*** Opening Data under study ***

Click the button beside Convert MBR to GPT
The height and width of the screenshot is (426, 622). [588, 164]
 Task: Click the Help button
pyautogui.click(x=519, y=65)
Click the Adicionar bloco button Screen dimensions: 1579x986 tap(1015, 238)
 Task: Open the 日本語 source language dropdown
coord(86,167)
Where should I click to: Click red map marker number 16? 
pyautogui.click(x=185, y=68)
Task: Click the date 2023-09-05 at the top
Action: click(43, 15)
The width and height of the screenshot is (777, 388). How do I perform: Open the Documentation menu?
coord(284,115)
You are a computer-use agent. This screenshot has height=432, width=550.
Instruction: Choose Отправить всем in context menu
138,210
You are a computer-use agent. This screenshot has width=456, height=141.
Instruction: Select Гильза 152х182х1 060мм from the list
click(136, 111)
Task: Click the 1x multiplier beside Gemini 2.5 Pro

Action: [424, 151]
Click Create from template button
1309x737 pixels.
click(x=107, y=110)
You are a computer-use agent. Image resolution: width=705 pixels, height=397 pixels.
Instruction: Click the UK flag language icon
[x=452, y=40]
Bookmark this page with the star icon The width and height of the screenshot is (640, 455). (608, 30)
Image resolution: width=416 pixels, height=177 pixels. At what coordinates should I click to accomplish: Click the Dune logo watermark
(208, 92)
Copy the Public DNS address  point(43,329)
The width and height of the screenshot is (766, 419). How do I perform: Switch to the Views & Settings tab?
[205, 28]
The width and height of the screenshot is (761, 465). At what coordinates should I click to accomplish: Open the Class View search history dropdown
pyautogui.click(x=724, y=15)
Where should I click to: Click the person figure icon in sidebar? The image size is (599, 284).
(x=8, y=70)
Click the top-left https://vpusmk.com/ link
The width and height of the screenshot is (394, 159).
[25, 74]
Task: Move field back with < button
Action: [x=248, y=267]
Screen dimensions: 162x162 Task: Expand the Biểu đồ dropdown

*** Closing Data under study ***

**Work to complete**
Exactly as shown above, return every record.

**Solution to this task**
Click the button beside Convert MBR to GPT
The height and width of the screenshot is (426, 622). [588, 164]
 Task: Click the Help button
pyautogui.click(x=519, y=65)
Click the Adicionar bloco button Screen dimensions: 1579x986 tap(1015, 238)
 Task: Open the 日本語 source language dropdown
coord(86,167)
Where should I click to: Click red map marker number 16? 
pyautogui.click(x=185, y=68)
Task: Click the date 2023-09-05 at the top
Action: click(43, 15)
The width and height of the screenshot is (777, 388). How do I perform: Open the Documentation menu?
coord(284,115)
You are a computer-use agent. This screenshot has height=432, width=550.
Instruction: Choose Отправить всем in context menu
138,210
You are a computer-use agent. This screenshot has width=456, height=141.
Instruction: Select Гильза 152х182х1 060мм from the list
click(136, 111)
Task: Click the 1x multiplier beside Gemini 2.5 Pro

Action: [424, 151]
Click Create from template button
1309x737 pixels.
click(x=107, y=110)
You are a computer-use agent. Image resolution: width=705 pixels, height=397 pixels.
Instruction: Click the UK flag language icon
[x=452, y=40]
Bookmark this page with the star icon The width and height of the screenshot is (640, 455). (608, 30)
Image resolution: width=416 pixels, height=177 pixels. At what coordinates should I click to accomplish: Click the Dune logo watermark
(208, 92)
Copy the Public DNS address  point(43,329)
The width and height of the screenshot is (766, 419). How do I perform: Switch to the Views & Settings tab?
[205, 28]
The width and height of the screenshot is (761, 465). At what coordinates should I click to accomplish: Open the Class View search history dropdown
pyautogui.click(x=724, y=15)
Where should I click to: Click the person figure icon in sidebar? The image size is (599, 284).
(x=8, y=70)
Click the top-left https://vpusmk.com/ link
The width and height of the screenshot is (394, 159).
[25, 74]
Task: Move field back with < button
Action: [x=248, y=267]
Screen dimensions: 162x162 Task: Expand the Biểu đồ dropdown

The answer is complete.